* _Selected passage_
*** Block opens ***

I assume you are doing that yourself (from ssh), since the built-in backup jobs don't have that facility. Is that correct?
- HopchenMar 26, 2019ProdigyYup that is correct. I wish that was a feature in the NAS admin panel. I have a cronjob that does this for me :)
- janpeter1Mar 27, 2019Luminary
Thanks for the comments but I like to sharpen my questions.
The reason for me to make both external HD to be BTRFS is that I "imagine" that since the NAS is on BTRFS then if backup is also on BTRFS then I get a slightly higher degree of safety of data integrity, compared to having the external HD as EXT3 (or EXT4)
The drawback is you put all eggs in the same basket, so to speak. But I guess by now BTRFS on ReadyNAS has matured and I have had no problems these years I have used it. But I have not tested it much though.
So is here a gain in data integrity by having the external HD in BTRFS, however small? Or there is too many other sources of corruption anyway so it does not matter. After all I have an ordinary NAS and not the one with special RAM-memory to protext agains data corruption there.
What do you think?
- StephenBMar 27, 2019Guru - Experienced User
janpeter1 wrote:
So is here a gain in data integrity by having the external HD in BTRFS, however small? Or there is too many other sources of corruption anyway so it does not matter.
The only gain I see is that if BTRFS checksums are enabled on the external hard drive, then you could detect that files stored on the drive became corrupted later on. I'm not convinced that happens often enough to worry about - it's certainly not something I've ever seen on my own NAS.

*** Block closes ***

Collected data:
*** Block opens ***

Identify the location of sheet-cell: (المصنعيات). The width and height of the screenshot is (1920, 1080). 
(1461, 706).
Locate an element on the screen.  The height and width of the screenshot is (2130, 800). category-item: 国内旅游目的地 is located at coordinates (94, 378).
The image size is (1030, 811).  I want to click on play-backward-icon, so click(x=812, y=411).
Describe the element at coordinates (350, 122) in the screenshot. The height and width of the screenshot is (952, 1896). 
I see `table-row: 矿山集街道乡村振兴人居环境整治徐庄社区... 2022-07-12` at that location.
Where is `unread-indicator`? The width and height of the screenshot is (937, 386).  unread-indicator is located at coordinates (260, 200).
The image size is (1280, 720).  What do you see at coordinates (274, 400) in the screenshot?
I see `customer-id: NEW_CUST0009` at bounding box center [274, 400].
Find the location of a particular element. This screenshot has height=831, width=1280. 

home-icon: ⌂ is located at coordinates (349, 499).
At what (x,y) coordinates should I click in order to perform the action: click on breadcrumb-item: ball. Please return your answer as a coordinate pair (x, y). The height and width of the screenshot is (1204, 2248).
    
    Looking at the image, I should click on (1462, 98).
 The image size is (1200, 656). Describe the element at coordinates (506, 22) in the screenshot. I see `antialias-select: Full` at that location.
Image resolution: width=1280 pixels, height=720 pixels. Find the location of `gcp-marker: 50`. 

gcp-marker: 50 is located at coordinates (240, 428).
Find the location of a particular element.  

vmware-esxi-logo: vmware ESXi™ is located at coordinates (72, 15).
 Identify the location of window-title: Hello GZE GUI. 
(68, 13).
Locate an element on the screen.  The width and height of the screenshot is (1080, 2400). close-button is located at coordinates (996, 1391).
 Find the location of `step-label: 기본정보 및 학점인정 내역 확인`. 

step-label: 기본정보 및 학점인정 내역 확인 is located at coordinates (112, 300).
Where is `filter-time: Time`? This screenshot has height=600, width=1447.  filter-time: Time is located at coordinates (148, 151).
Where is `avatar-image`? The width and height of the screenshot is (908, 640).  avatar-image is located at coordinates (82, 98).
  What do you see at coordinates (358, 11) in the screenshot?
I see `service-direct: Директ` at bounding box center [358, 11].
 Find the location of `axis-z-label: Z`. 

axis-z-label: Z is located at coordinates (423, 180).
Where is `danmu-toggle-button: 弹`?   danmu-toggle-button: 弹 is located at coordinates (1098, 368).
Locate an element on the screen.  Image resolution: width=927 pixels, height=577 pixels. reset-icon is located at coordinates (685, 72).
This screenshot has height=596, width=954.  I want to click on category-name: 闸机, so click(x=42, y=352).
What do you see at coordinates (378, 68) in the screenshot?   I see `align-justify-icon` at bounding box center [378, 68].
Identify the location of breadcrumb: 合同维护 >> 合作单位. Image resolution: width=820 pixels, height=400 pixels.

*** Block closes ***

* _Required work_
A – State whether each statement agrees with the forum thread, answering yes or no and quoting the deciding words. (i) The built-in backup jobs can do what the first poster assumes is done from ssh. (ii) Hopchen relies on a cronjob for this. (iii) StephenB says he has seen this kind of corruption on his own NAS.
B – Please retype the forum thread from "The reason for" to "do you think?", word for word.
The records have no role here.

* _Solutions to each task_
A –
(i) No: "the built-in backup jobs don't have that facility."
(ii) Yes: "I have a cronjob that does this for me"
(iii) No: "it's certainly not something I've ever seen on my own NAS."

B –
The reason for me to make both external HD to be BTRFS is that I "imagine" that since the NAS is on BTRFS then if backup is also on BTRFS then I get a slightly higher degree of safety of data integrity, compared to having the external HD as EXT3 (or EXT4)
The drawback is you put all eggs in the same basket, so to speak. But I guess by now BTRFS on ReadyNAS has matured and I have had no problems these years I have used it. But I have not tested it much though.
So is here a gain in data integrity by having the external HD in BTRFS, however small? Or there is too many other sources of corruption anyway so it does not matter. After all I have an ordinary NAS and not the one with special RAM-memory to protext agains data corruption there.
What do you think?